Data provided >>
★ ★ ★

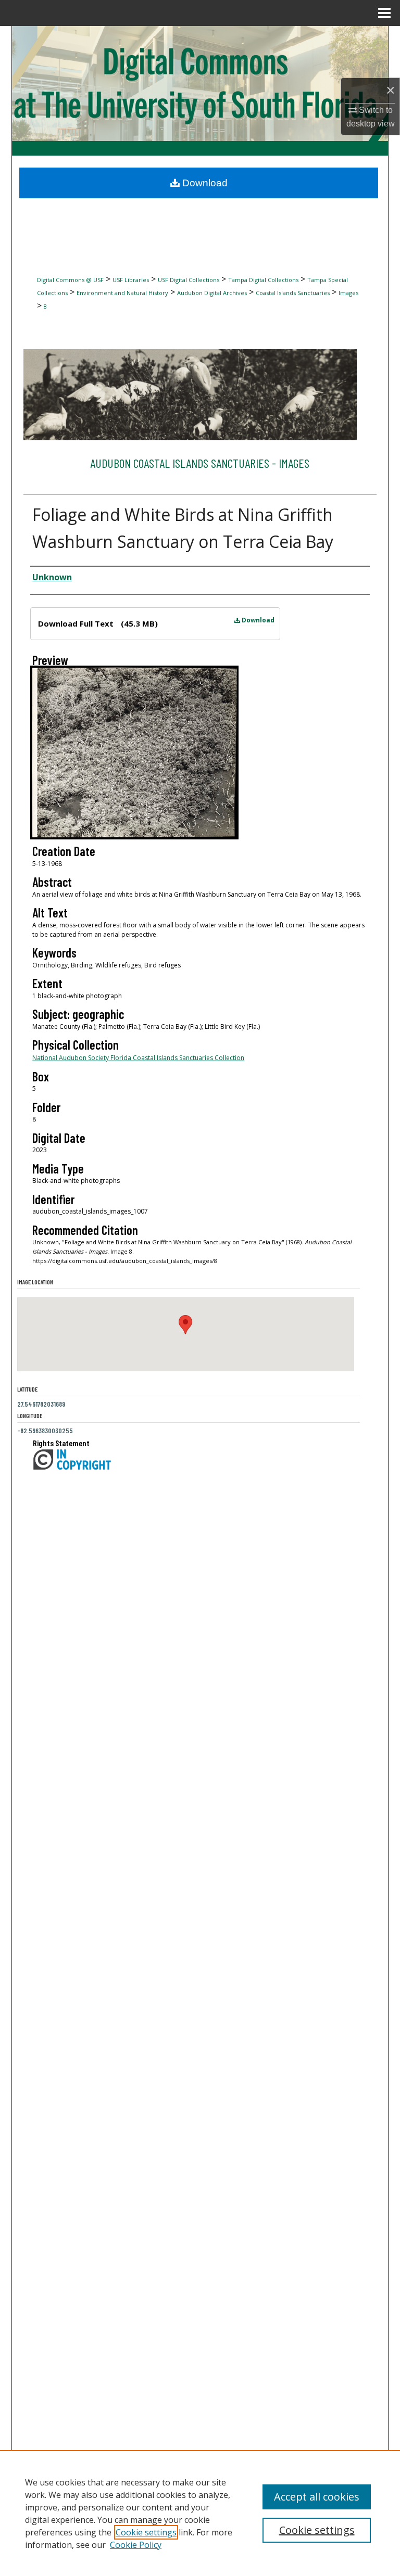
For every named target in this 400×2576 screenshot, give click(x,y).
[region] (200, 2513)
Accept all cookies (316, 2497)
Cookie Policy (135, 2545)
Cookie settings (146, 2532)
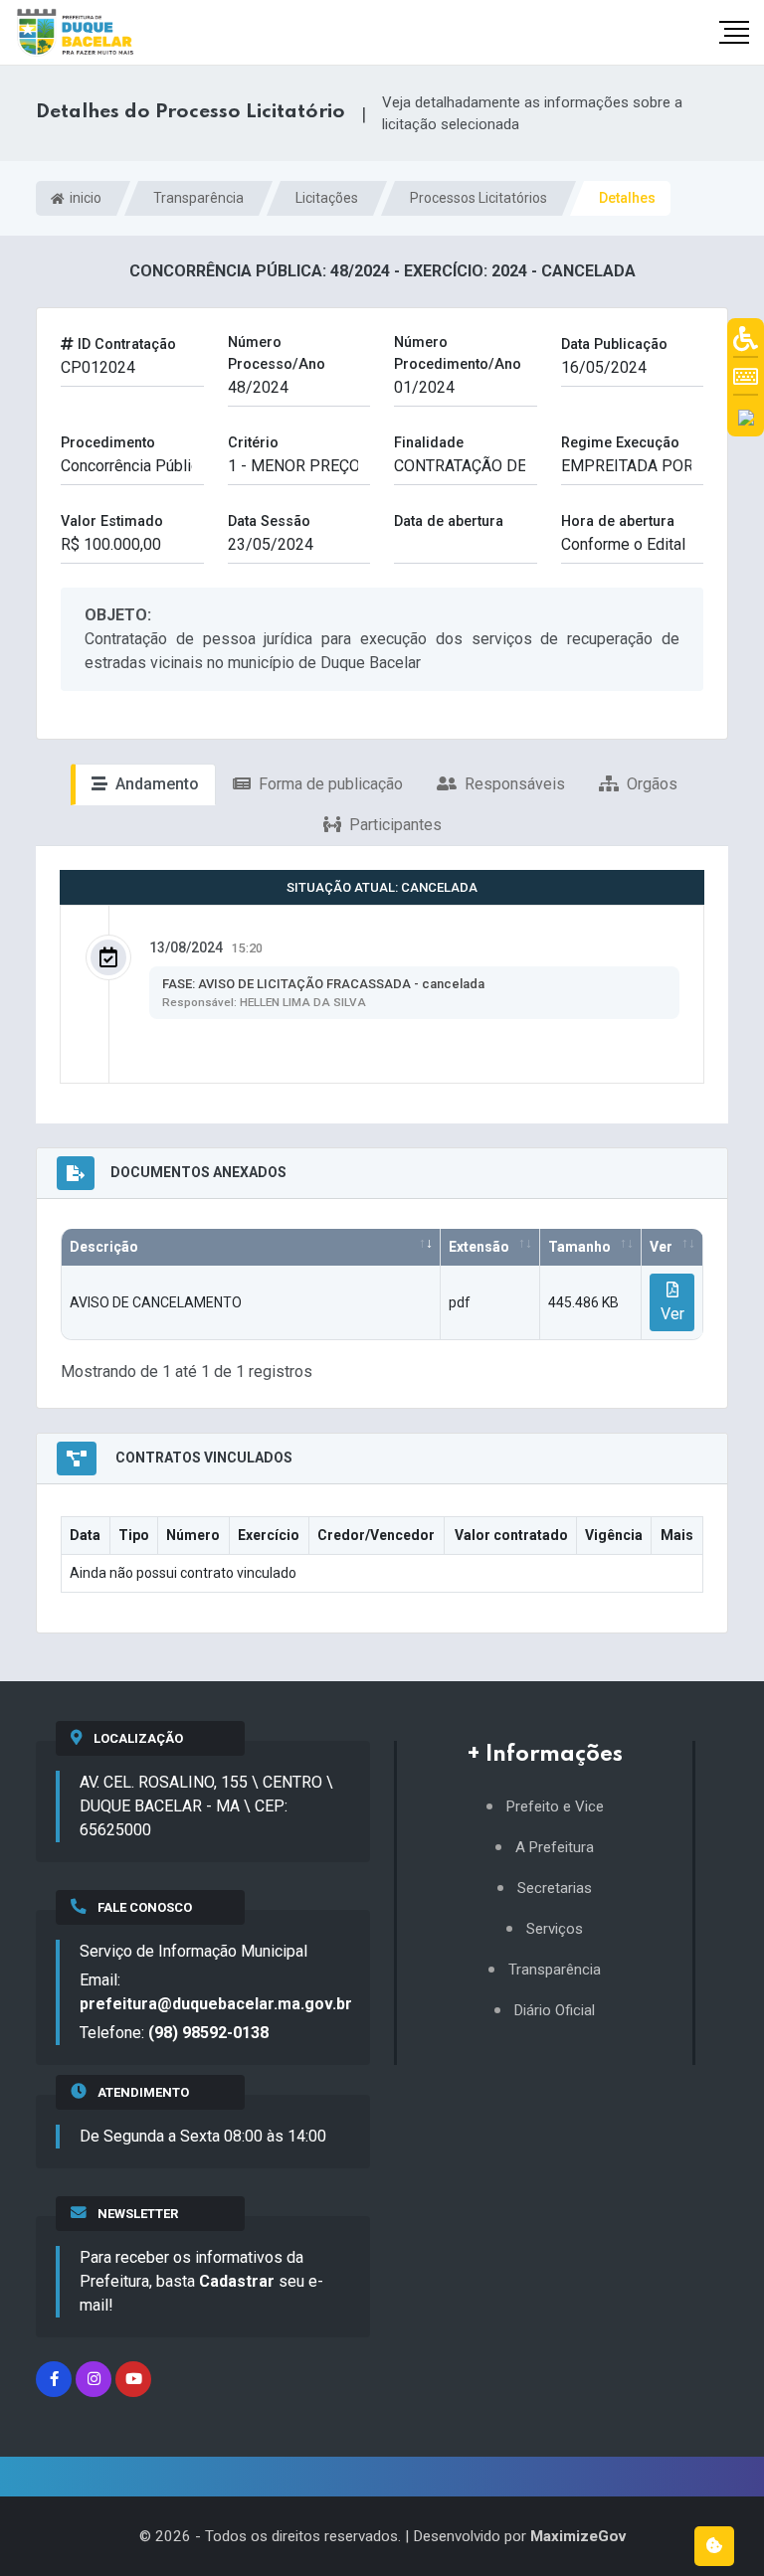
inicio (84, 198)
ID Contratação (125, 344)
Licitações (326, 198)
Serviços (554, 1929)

★ ★ ★

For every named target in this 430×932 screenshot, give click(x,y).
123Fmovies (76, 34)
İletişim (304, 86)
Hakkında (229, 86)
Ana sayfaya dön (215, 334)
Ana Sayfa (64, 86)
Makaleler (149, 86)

★ ★ ★

What this task involves >>
Scale the entries from the line with "İletişim (304, 86)" to the line with "Makaleler (149, 86)", both included. Rewrite each of those lines in full, multiplying every coordinate in its answer by 1.3 and rounding to whole numbers, with halves rounded up.

Reply to the task >>
İletişim (395, 112)
Hakkında (298, 112)
Ana sayfaya dön (280, 434)
Ana Sayfa (83, 112)
Makaleler (194, 112)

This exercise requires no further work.